# [Problem requirements]
Among the entries below, count each line holding the word "computer". Write only the number.

• • • •

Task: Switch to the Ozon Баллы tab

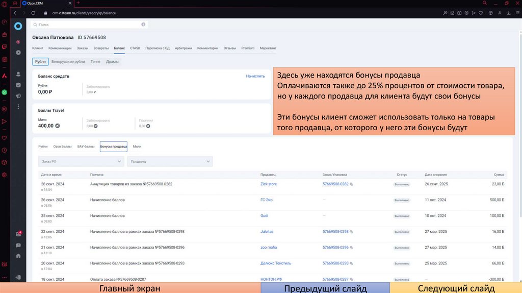Action: (62, 147)

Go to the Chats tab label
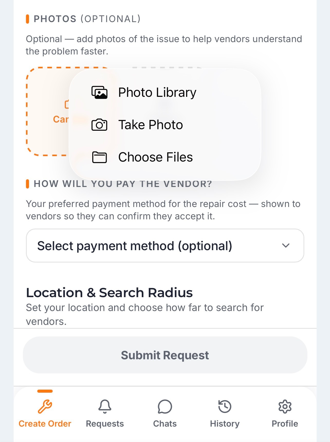pyautogui.click(x=165, y=424)
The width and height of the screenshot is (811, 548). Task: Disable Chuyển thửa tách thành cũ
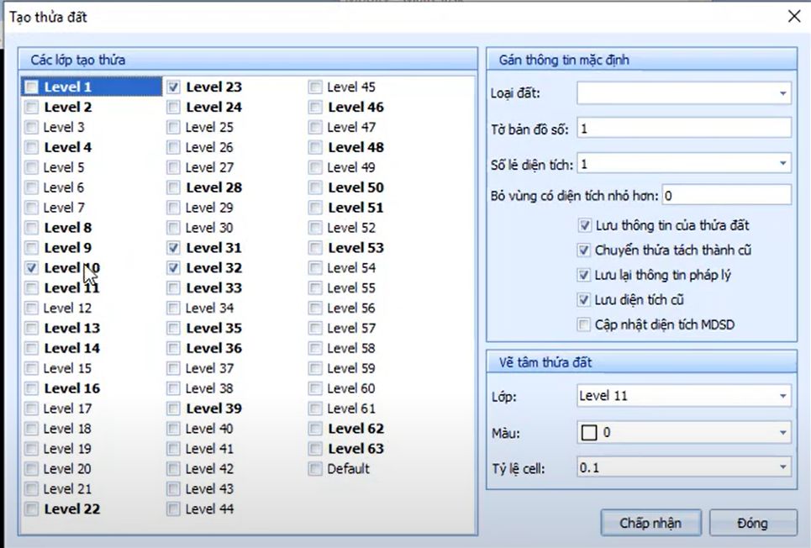click(x=584, y=250)
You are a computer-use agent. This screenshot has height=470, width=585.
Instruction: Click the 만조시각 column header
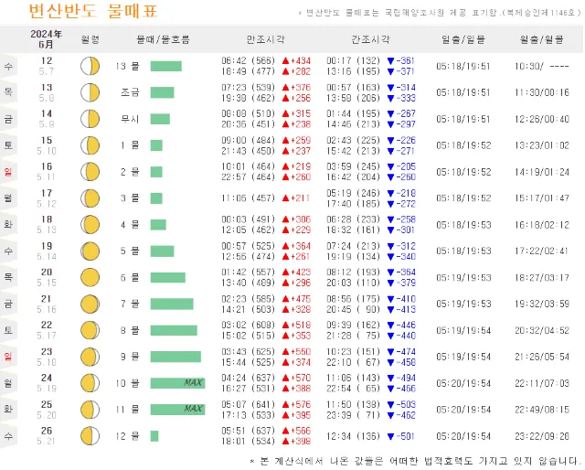coord(265,39)
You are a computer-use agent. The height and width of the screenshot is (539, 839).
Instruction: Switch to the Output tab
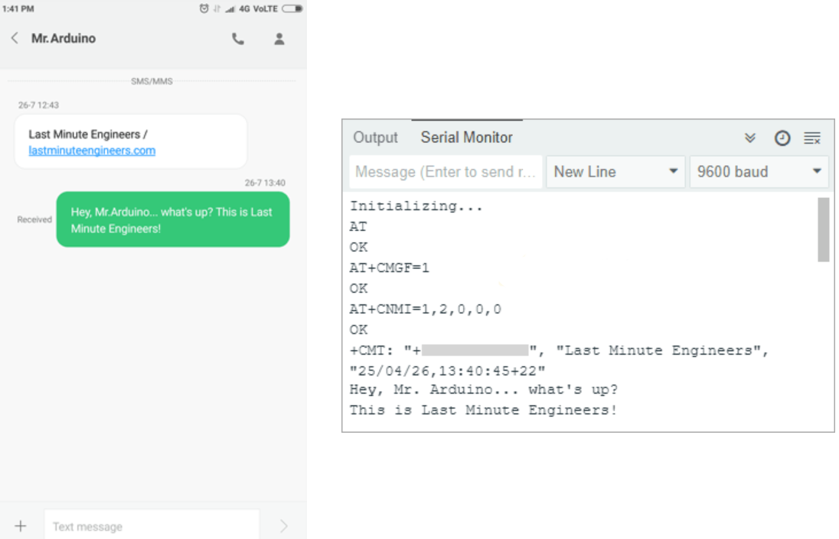(375, 138)
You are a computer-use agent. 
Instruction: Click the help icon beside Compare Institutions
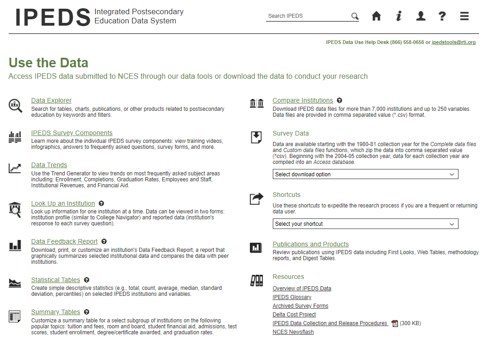tap(339, 100)
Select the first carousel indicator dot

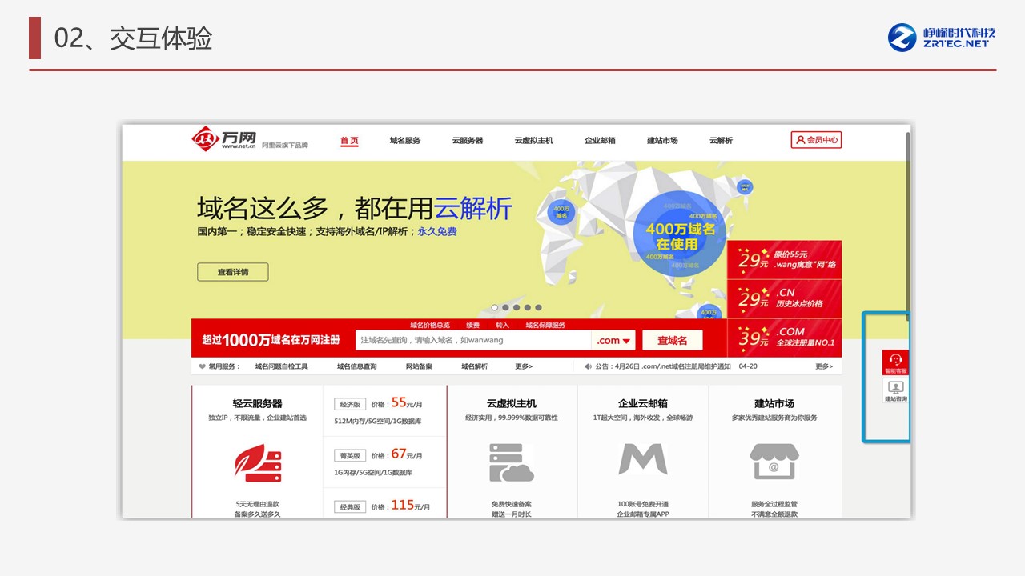[x=495, y=307]
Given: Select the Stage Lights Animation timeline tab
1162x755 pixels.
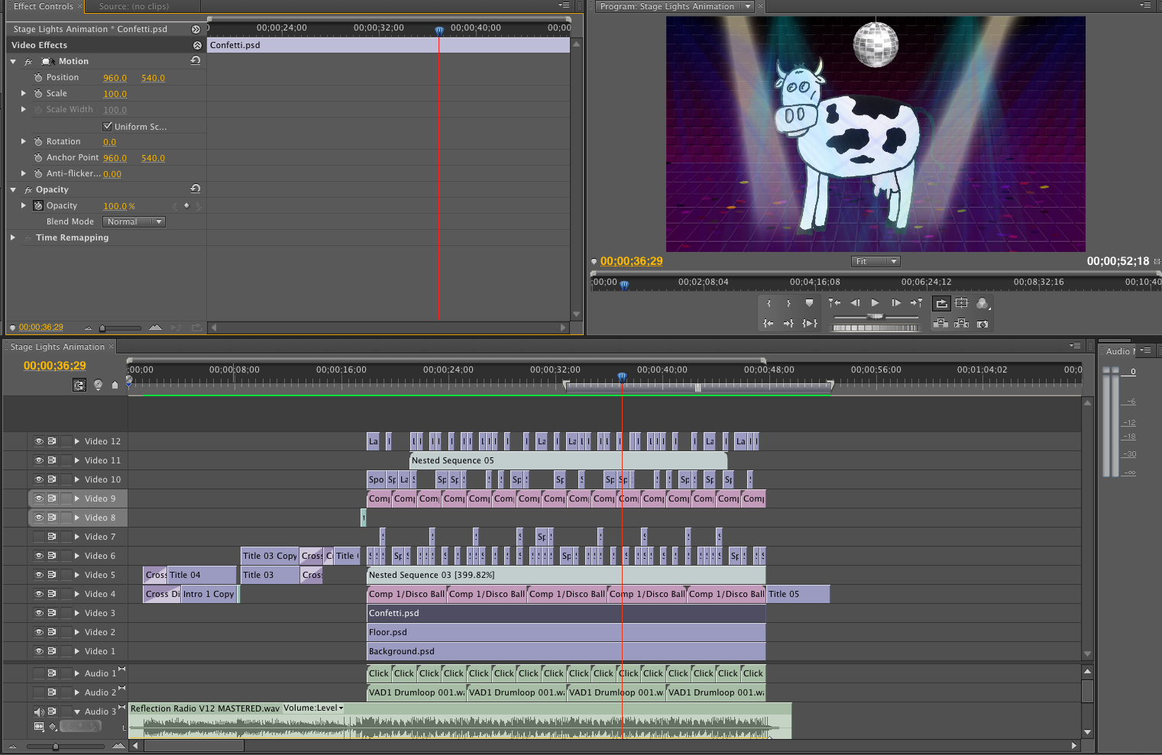Looking at the screenshot, I should [x=57, y=347].
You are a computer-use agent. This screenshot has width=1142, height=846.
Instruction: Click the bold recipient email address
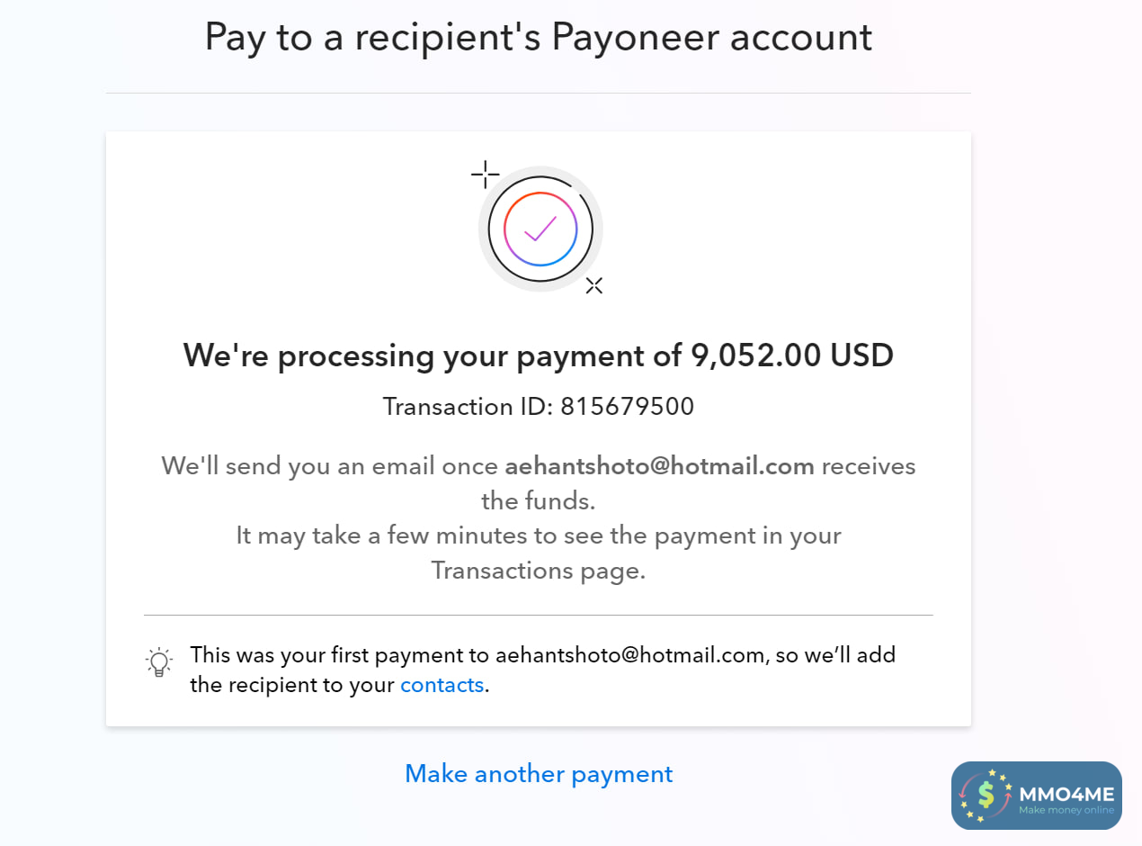tap(659, 466)
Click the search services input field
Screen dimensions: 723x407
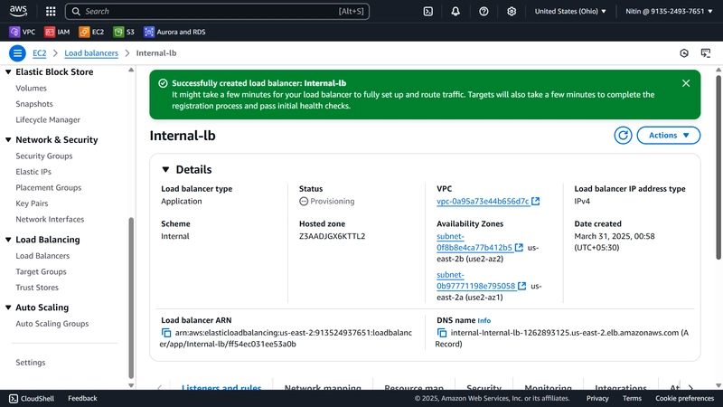pyautogui.click(x=217, y=11)
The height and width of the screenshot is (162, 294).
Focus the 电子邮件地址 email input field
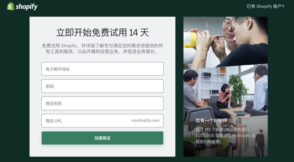pos(102,69)
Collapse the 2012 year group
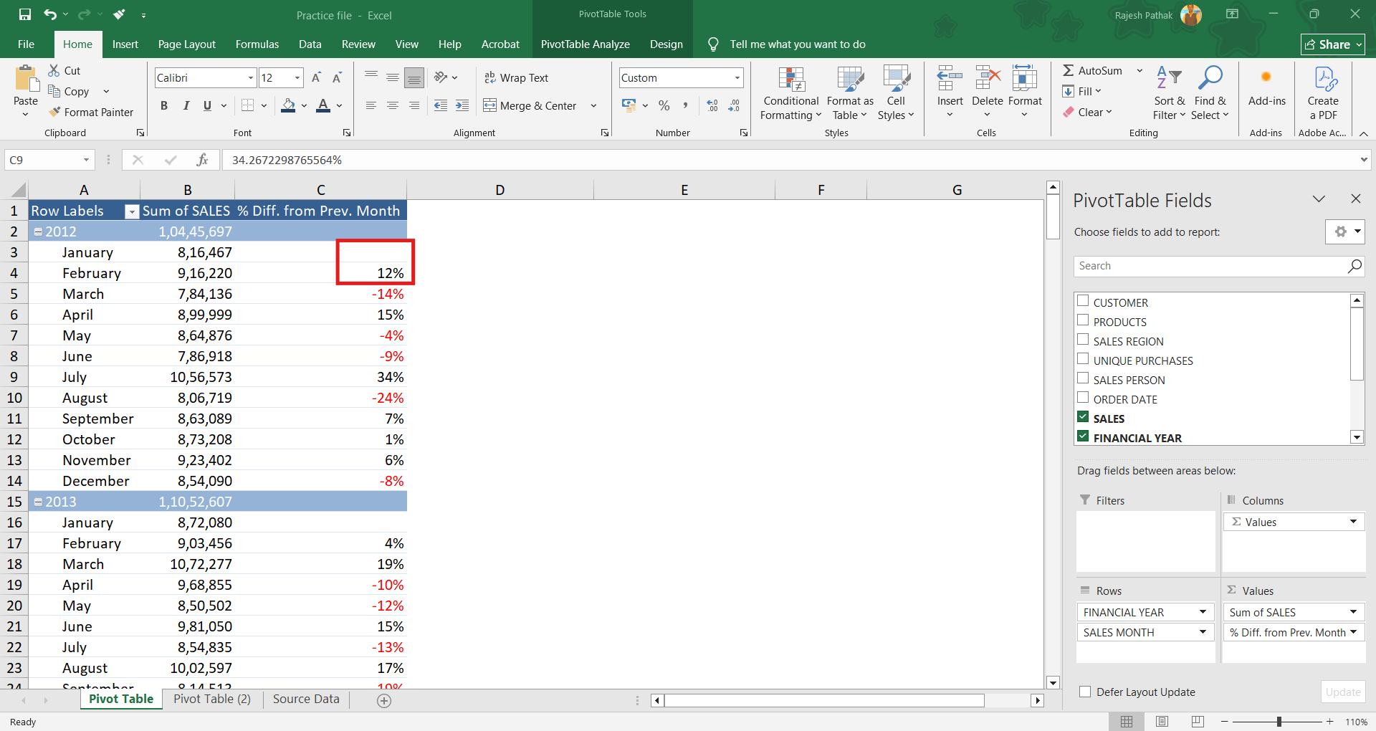This screenshot has width=1376, height=731. click(39, 231)
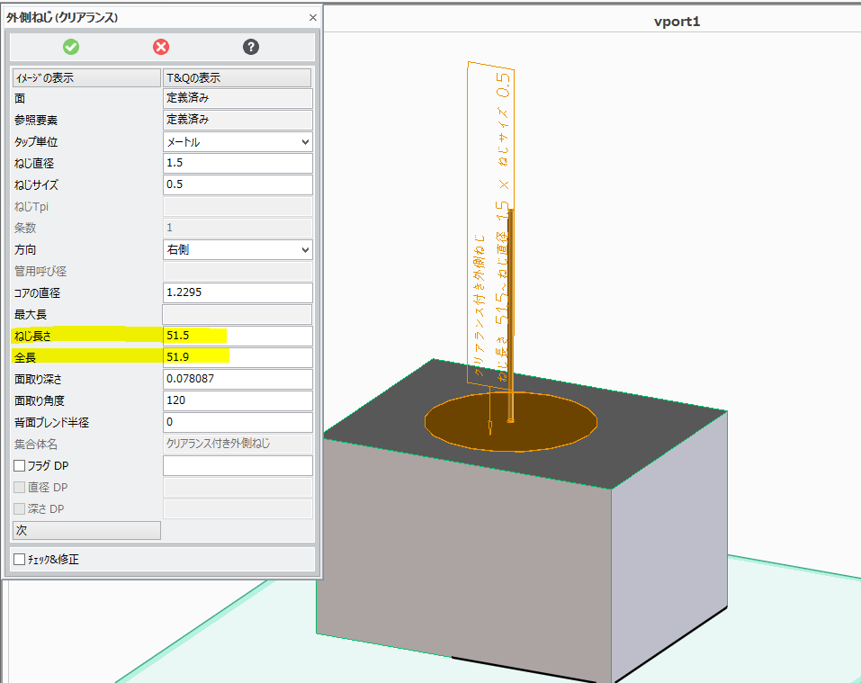Close the 外側ねじ dialog panel
This screenshot has width=861, height=683.
pyautogui.click(x=312, y=17)
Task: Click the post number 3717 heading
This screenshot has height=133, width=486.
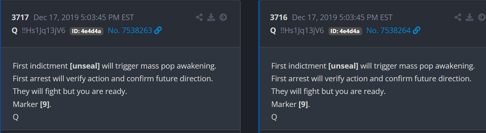Action: [x=20, y=17]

• • • •

# [Exercise result]
4